WORK REQUIRED: Search the listing for the word "slider" and return each line that contains it.

INPUT RECORDS:
● ● ● ●

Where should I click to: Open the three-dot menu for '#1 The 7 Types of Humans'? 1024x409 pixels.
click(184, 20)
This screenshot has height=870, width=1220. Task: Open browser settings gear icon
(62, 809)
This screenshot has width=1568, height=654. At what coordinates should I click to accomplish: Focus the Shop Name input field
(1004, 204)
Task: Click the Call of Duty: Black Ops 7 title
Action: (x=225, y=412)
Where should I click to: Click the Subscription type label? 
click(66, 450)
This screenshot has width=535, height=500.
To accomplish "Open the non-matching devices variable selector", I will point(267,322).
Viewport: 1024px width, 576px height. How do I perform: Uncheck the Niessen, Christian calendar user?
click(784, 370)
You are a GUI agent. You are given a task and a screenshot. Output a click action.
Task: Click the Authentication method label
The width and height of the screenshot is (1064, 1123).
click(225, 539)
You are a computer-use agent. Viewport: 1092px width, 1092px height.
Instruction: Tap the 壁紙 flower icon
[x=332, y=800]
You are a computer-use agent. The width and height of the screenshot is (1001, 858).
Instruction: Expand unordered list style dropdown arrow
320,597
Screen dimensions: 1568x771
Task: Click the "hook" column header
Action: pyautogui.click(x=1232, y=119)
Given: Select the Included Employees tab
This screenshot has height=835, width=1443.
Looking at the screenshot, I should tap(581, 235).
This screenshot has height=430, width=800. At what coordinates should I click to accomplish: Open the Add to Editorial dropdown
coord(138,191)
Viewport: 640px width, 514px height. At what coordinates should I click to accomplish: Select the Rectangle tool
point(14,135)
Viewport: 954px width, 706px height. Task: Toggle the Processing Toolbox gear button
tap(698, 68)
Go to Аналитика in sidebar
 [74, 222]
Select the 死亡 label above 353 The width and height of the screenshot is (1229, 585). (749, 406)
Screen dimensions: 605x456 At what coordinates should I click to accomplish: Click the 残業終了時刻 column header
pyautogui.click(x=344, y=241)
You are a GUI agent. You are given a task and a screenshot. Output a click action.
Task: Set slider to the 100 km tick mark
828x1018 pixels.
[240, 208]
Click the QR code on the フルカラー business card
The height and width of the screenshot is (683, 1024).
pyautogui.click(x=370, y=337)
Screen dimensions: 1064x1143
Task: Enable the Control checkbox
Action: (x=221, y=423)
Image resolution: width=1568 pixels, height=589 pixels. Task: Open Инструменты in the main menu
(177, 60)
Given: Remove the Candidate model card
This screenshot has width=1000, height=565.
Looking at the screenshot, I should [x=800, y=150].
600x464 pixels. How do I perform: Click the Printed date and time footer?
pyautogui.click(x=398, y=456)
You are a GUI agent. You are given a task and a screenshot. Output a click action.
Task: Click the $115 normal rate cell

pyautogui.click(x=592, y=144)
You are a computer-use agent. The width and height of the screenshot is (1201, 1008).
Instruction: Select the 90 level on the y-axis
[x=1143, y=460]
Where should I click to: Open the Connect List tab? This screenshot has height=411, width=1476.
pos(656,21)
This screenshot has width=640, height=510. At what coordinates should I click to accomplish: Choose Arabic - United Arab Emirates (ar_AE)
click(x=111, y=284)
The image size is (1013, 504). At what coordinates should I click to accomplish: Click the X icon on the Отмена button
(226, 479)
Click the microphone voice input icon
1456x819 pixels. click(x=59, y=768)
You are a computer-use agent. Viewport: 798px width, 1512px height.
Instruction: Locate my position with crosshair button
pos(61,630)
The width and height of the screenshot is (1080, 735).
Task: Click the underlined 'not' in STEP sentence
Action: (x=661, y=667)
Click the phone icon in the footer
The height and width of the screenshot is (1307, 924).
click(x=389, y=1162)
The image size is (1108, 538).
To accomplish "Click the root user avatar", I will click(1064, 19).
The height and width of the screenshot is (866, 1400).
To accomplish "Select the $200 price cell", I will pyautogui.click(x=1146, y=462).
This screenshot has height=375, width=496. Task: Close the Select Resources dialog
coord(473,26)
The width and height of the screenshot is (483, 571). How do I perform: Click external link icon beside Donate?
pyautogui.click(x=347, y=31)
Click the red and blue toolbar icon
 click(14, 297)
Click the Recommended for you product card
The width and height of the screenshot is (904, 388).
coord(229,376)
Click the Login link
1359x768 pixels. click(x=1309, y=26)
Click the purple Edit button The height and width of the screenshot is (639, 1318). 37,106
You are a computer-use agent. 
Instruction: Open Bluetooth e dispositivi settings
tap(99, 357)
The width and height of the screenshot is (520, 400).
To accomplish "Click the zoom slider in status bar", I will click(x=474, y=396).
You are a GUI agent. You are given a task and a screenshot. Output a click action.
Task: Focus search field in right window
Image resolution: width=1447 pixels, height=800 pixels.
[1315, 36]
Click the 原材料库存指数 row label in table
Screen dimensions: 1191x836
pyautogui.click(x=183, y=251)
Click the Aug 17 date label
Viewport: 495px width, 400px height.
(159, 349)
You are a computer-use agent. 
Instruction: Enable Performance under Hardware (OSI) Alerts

● ● ● ●

SOLUTION:
Task: Set slider to the 100 km tick mark
To accomplish "Click the zoom slider in status bar", I will click(x=474, y=396).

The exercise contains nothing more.